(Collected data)
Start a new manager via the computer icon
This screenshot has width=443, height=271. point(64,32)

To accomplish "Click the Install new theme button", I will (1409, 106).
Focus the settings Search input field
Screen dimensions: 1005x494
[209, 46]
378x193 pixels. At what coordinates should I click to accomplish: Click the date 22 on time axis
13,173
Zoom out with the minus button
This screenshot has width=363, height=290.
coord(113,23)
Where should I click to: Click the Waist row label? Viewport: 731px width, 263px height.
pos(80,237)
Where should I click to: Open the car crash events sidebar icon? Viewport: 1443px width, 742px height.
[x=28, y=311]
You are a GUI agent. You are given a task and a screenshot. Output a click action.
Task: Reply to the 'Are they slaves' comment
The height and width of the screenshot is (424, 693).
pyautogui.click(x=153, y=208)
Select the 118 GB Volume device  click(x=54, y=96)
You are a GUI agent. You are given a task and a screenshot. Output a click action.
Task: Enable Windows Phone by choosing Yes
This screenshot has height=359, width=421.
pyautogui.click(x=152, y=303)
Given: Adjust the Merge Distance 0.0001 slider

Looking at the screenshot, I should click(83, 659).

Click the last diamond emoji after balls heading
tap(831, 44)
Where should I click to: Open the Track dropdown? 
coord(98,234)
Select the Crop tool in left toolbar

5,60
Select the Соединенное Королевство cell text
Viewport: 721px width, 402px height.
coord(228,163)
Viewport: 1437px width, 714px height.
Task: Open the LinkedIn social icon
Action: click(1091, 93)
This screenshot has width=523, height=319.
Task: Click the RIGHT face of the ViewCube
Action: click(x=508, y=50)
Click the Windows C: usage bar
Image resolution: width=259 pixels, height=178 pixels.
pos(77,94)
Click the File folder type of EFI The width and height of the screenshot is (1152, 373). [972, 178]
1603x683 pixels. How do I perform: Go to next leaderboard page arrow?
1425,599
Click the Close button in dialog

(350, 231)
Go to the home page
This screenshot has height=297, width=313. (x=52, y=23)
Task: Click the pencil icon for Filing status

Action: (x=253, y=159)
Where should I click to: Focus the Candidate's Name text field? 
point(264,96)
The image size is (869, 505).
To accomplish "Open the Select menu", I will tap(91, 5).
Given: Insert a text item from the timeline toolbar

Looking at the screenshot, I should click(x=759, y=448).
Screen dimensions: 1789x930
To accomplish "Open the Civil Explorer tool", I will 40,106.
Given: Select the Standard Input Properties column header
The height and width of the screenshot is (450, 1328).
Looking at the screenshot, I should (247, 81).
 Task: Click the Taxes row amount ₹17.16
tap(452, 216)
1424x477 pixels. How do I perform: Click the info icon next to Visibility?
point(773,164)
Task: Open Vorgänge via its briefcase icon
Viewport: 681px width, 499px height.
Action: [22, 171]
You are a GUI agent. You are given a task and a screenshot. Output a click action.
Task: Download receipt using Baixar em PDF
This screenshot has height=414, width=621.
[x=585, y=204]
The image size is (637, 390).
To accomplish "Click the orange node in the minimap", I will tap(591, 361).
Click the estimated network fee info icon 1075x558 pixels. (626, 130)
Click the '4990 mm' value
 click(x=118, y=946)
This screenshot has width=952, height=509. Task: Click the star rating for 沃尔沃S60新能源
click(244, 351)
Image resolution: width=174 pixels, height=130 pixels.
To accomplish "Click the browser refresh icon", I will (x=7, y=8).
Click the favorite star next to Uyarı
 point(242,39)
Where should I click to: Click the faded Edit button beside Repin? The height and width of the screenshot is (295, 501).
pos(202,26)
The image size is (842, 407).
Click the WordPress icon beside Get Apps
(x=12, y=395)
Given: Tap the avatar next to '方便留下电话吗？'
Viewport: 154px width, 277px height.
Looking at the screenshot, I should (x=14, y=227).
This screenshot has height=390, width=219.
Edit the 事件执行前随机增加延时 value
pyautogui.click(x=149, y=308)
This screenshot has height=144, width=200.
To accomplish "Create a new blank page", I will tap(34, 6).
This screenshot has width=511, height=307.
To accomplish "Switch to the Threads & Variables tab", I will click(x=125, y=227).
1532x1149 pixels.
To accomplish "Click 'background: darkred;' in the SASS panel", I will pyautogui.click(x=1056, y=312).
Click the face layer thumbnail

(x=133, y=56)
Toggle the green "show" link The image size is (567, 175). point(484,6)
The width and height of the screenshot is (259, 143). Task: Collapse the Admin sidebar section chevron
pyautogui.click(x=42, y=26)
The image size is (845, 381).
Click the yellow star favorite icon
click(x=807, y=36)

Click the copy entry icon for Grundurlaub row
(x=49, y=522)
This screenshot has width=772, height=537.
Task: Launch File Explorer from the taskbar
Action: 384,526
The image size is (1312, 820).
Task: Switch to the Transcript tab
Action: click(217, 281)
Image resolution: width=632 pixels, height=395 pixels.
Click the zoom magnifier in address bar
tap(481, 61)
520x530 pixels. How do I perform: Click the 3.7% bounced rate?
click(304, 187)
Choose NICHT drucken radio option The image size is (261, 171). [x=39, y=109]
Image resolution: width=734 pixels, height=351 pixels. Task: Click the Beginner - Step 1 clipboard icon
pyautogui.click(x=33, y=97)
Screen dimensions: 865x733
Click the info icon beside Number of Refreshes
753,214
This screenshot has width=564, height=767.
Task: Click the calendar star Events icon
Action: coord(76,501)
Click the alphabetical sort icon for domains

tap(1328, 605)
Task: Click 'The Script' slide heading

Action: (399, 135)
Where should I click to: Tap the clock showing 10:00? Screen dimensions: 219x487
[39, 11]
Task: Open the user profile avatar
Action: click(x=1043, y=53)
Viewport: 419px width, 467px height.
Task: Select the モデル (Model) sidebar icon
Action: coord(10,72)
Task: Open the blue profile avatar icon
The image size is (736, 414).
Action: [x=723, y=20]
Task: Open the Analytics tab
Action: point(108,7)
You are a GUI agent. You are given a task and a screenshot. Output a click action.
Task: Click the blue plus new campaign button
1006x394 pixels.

◆ CHALLENGE
Repeat the stretch of the listing from the line containing "Task: Click the Taxes row amount ₹17.16" through the line containing "will tap(591, 361).", requests included, and increase every click coordinate in the answers by 61.

◆ RESULT OF THE EXERCISE
 Task: Click the Taxes row amount ₹17.16
tap(513, 277)
1424x477 pixels. How do I perform: Click the info icon next to Visibility?
point(834,225)
Task: Open Vorgänge via its briefcase icon
Viewport: 681px width, 499px height.
Action: [83, 232]
You are a GUI agent. You are given a task and a screenshot. Output a click action.
Task: Download receipt using Baixar em PDF
This screenshot has height=414, width=621.
[x=646, y=265]
The image size is (637, 390).
To accomplish "Click the orange node in the minimap", I will tap(652, 422).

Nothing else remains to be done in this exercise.